--- EXERCISE DIRECTIONS ---
Take the material below and reproduce, word for word, only the lines from the line with "Accessories (540, 1196)" through the line with "Rewards & Discounts (580, 2247)".
++++++++++
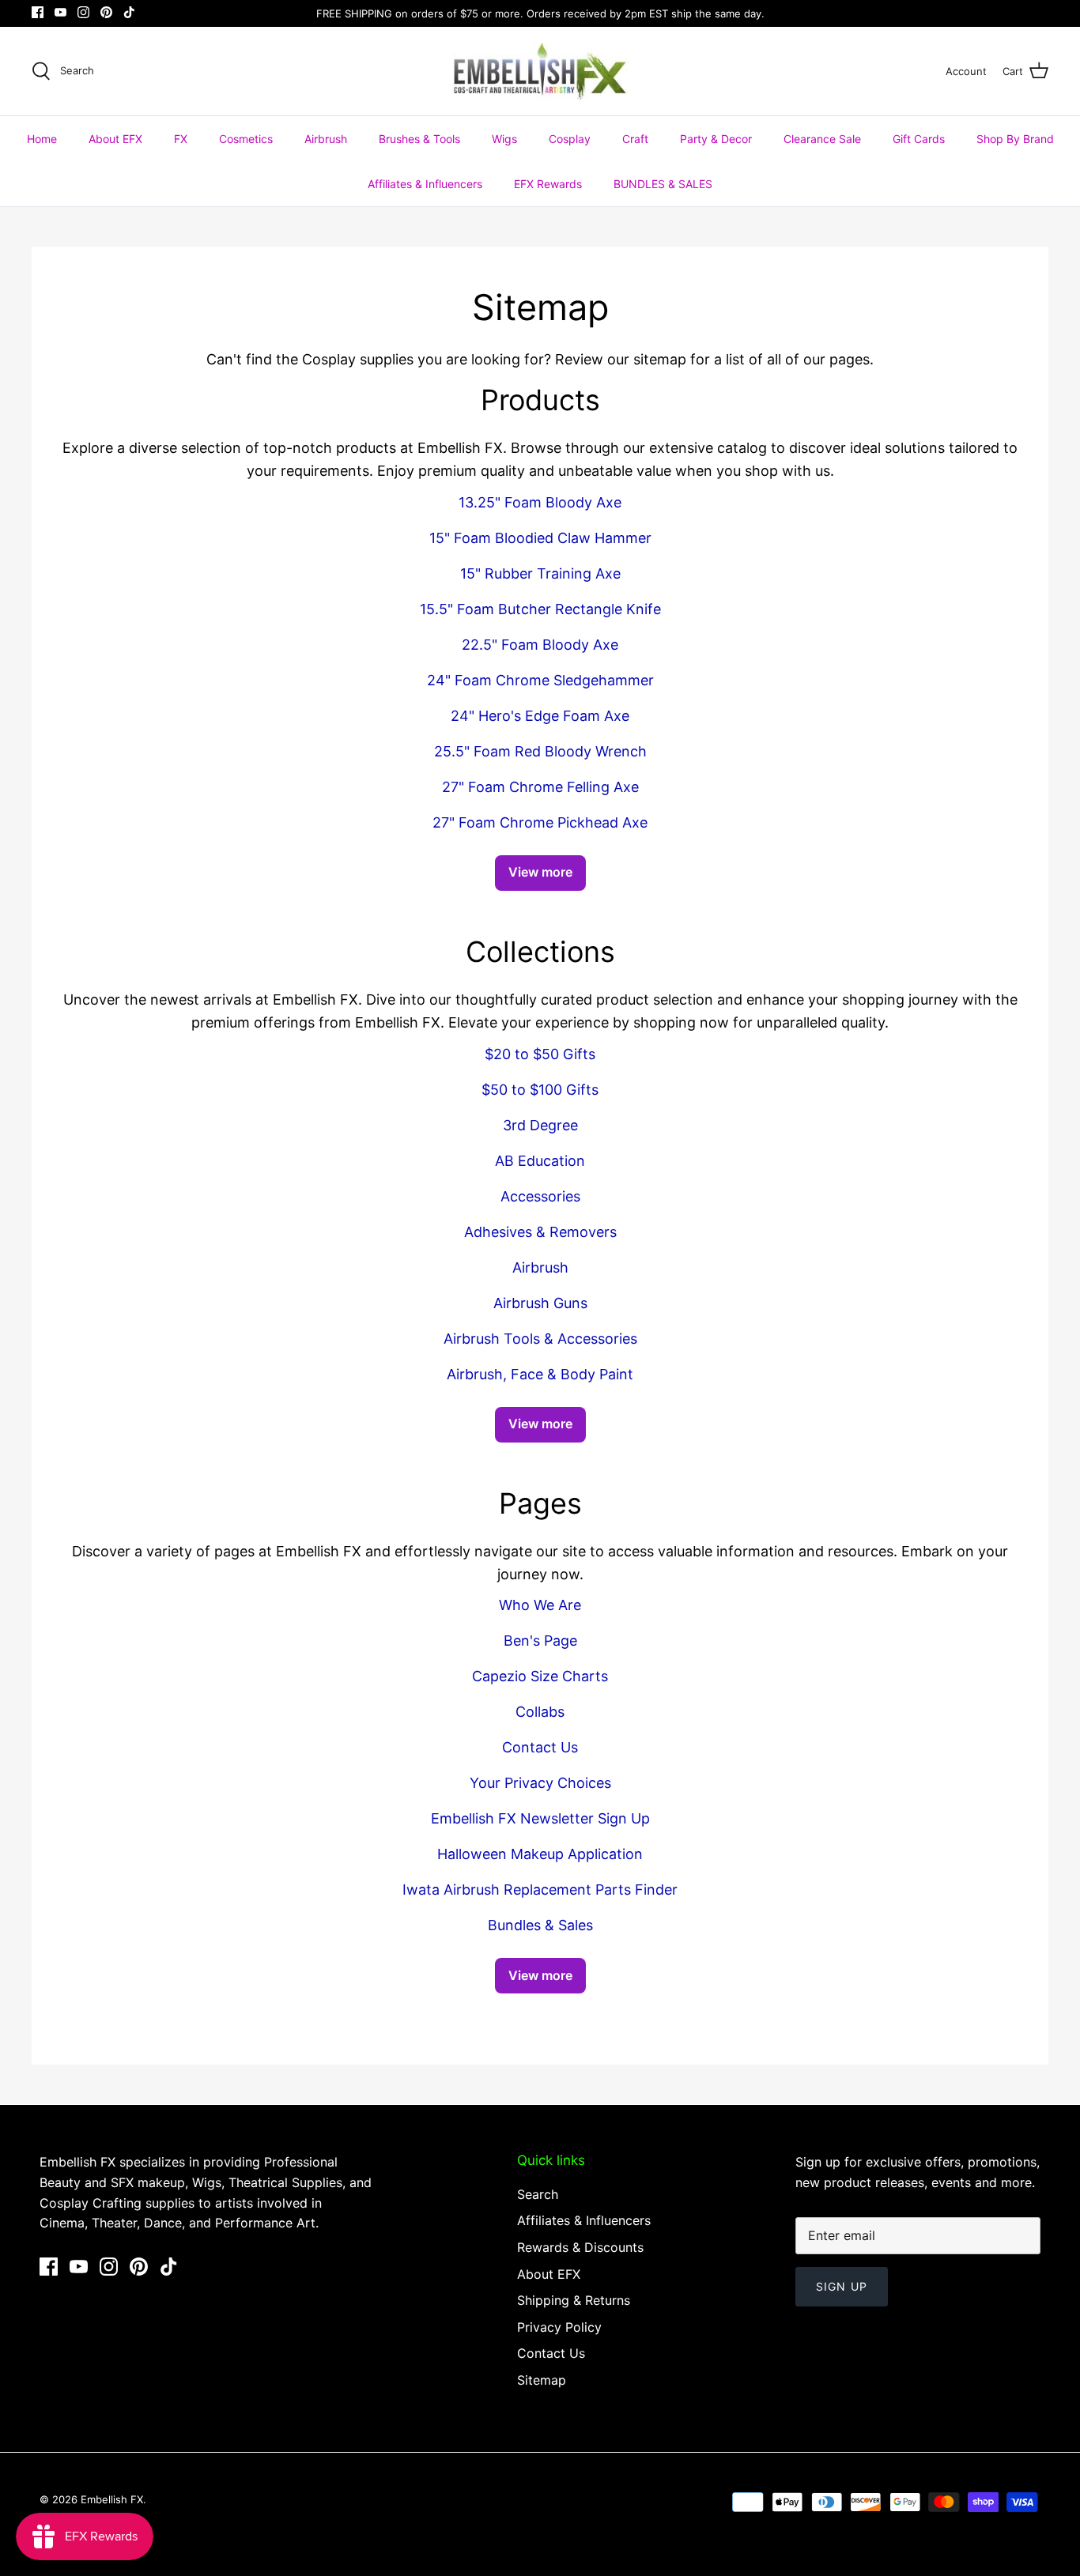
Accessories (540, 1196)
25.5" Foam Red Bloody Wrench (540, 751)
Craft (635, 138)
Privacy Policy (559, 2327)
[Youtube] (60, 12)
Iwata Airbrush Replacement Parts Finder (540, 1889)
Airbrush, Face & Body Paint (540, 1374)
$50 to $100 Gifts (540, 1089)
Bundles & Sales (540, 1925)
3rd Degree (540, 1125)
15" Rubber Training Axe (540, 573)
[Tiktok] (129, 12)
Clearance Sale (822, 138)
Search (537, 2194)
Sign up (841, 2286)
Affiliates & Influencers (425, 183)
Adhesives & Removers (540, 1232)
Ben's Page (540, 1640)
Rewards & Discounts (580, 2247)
++++++++++
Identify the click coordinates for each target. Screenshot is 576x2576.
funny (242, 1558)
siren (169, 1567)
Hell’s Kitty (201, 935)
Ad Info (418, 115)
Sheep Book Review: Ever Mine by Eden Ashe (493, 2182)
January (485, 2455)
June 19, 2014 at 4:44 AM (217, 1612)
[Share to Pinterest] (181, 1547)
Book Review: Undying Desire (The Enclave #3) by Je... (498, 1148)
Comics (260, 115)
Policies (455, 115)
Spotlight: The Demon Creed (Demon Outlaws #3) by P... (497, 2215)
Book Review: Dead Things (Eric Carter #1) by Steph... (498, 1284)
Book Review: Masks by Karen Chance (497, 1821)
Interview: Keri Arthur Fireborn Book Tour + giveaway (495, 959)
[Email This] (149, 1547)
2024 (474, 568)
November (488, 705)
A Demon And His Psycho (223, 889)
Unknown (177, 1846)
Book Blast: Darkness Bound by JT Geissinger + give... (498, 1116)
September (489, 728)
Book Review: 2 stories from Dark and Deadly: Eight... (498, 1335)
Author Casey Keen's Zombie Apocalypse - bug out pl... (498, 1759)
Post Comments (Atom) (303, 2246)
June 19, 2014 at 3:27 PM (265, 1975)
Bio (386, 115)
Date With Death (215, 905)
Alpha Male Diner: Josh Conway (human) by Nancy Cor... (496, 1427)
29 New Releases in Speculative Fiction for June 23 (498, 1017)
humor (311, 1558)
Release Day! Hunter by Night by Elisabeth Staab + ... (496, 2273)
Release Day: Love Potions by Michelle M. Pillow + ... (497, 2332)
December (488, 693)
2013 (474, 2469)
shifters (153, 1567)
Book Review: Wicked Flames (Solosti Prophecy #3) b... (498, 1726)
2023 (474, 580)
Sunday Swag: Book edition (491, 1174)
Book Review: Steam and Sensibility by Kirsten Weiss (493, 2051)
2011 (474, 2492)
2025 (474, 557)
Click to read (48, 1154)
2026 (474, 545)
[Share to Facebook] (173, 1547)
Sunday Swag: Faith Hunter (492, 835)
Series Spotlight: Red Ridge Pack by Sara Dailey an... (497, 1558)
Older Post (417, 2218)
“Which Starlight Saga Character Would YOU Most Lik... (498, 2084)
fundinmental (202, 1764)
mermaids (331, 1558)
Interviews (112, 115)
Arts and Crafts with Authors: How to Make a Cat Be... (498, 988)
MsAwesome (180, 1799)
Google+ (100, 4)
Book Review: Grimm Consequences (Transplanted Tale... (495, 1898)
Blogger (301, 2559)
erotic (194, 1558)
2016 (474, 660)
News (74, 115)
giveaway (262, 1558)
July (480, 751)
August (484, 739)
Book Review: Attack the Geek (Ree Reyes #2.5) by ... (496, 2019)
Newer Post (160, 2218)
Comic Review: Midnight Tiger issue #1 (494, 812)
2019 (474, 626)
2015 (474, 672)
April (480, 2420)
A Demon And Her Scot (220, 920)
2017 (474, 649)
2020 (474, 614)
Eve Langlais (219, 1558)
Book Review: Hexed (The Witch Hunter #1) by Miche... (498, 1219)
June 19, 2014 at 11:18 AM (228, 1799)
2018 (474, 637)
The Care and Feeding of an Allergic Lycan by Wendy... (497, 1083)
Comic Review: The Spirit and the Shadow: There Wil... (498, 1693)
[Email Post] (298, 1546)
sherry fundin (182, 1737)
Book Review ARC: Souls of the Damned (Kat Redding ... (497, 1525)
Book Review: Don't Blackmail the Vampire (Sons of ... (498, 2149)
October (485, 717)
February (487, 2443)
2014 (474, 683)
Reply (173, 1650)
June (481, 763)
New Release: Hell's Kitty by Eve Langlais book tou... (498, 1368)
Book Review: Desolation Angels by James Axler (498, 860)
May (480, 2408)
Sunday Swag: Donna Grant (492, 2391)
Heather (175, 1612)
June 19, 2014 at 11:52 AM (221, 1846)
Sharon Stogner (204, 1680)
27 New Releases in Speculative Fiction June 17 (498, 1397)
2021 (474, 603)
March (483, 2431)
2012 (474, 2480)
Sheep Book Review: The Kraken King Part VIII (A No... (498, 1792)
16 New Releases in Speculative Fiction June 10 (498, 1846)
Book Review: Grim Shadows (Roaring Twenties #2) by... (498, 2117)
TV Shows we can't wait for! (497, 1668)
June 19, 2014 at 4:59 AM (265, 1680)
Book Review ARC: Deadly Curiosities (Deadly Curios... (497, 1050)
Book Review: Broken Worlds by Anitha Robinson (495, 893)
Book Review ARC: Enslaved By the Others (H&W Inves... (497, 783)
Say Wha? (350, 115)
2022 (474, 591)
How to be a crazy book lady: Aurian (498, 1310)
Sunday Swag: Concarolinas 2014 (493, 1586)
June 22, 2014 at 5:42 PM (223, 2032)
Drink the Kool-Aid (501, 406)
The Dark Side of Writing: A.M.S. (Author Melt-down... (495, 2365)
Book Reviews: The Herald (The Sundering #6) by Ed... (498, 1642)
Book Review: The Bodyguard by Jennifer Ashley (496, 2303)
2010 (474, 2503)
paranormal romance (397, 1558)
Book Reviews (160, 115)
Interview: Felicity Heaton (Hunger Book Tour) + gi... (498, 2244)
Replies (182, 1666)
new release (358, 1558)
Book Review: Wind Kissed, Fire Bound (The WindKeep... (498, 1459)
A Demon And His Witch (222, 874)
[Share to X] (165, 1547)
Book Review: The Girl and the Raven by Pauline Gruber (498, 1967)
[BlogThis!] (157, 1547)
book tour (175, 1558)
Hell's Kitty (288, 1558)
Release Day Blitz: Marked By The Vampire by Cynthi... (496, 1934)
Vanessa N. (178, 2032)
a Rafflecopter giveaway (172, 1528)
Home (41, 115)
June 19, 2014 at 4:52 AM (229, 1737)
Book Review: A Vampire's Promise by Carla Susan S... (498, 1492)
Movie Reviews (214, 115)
++++++++++
--- ANSWER SECTION ---
Accessories (540, 1196)
25.5" Foam Red Bloody Wrench (540, 751)
Craft (635, 138)
Privacy Policy (559, 2327)
[Youtube] (60, 12)
Iwata Airbrush Replacement Parts Finder (540, 1889)
Airbrush, Face & Body Paint (540, 1374)
$50 to $100 Gifts (540, 1089)
Bundles & Sales (540, 1925)
3rd Degree (540, 1125)
15" Rubber Training Axe (540, 573)
[Tiktok] (129, 12)
Clearance Sale (822, 138)
Search (537, 2194)
Sign up (841, 2286)
Affiliates & Influencers (425, 183)
Adhesives & Removers (540, 1232)
Ben's Page (540, 1640)
Rewards & Discounts (580, 2247)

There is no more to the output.